• _Short problem_: Copy the lines below word for word, starting with the first line and going on through the line that contains "click(42, 189)". Omit the pictures from your copy.

• _Excerpted data_:
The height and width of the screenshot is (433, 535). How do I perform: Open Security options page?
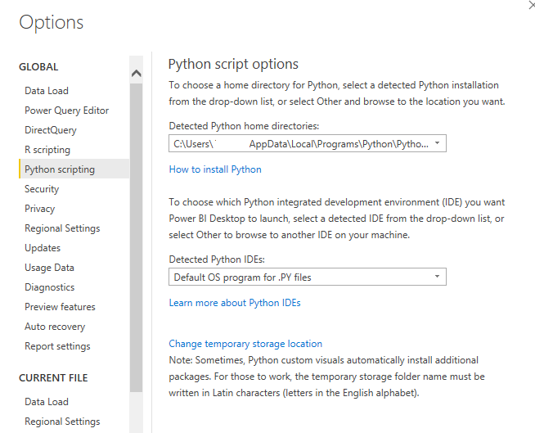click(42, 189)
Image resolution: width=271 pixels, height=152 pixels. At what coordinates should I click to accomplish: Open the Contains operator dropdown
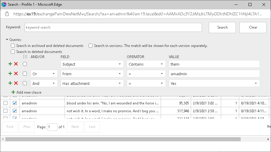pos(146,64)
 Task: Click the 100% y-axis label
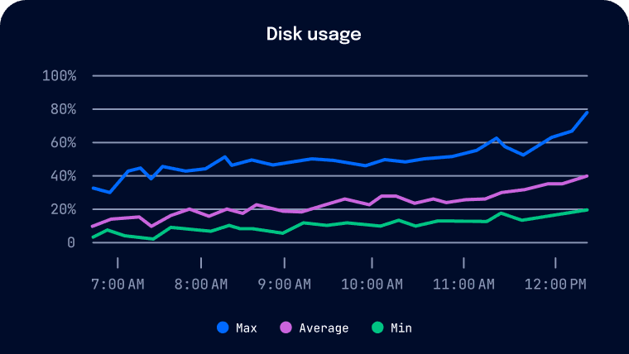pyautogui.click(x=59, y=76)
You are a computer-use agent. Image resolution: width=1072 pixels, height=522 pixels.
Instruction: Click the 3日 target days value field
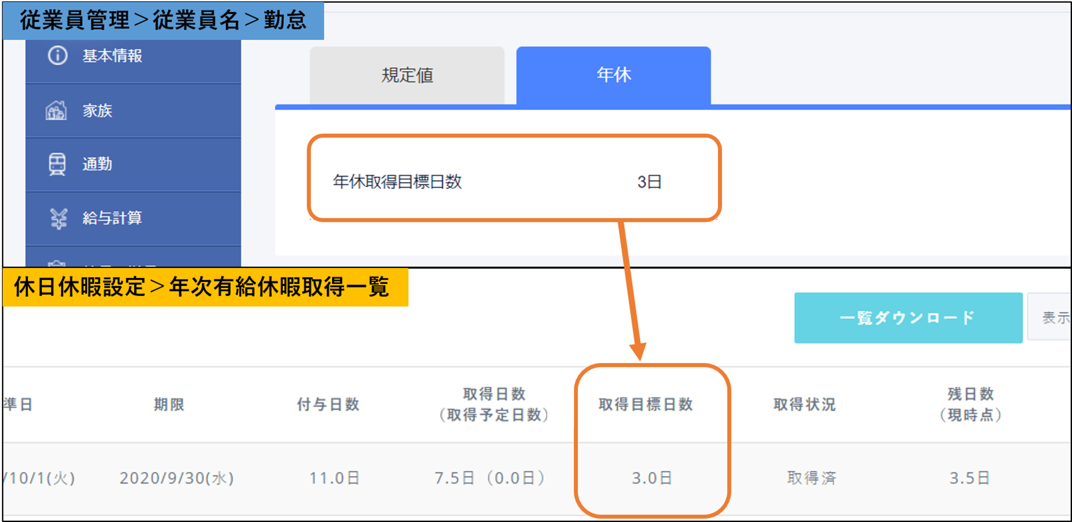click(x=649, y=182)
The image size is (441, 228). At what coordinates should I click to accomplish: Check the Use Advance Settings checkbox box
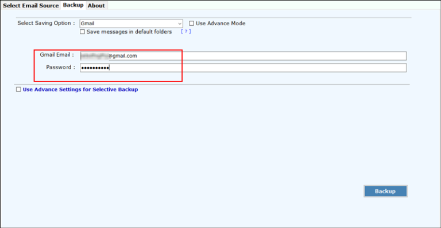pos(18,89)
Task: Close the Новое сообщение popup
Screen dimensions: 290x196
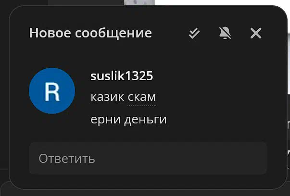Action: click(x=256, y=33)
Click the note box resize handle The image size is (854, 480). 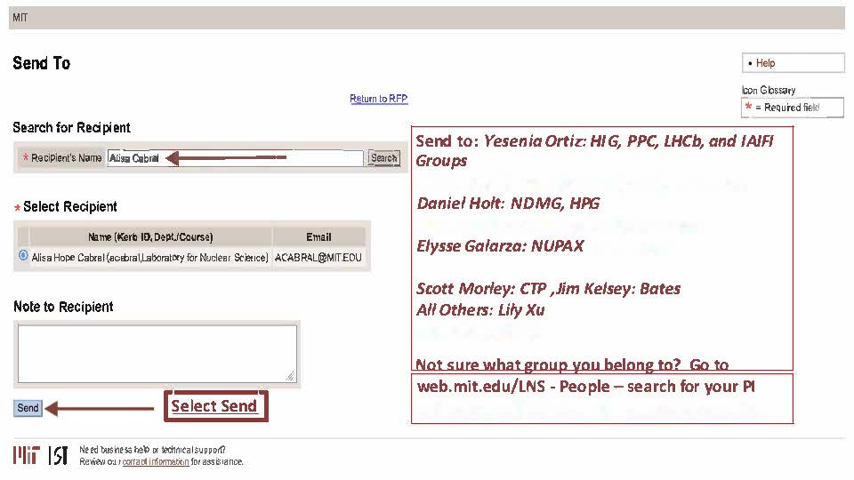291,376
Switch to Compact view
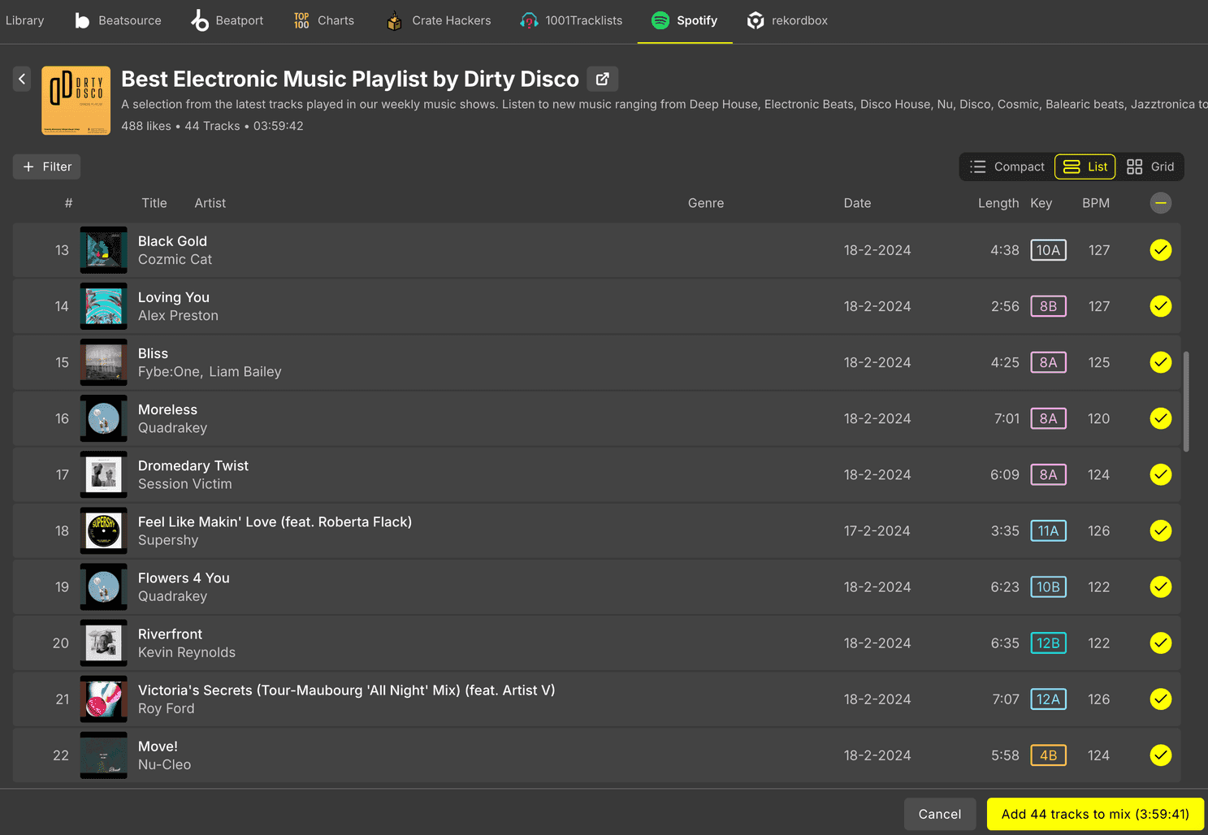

• _Correct output_:
The height and width of the screenshot is (433, 535). How do I perform: Open Security options page?
click(42, 189)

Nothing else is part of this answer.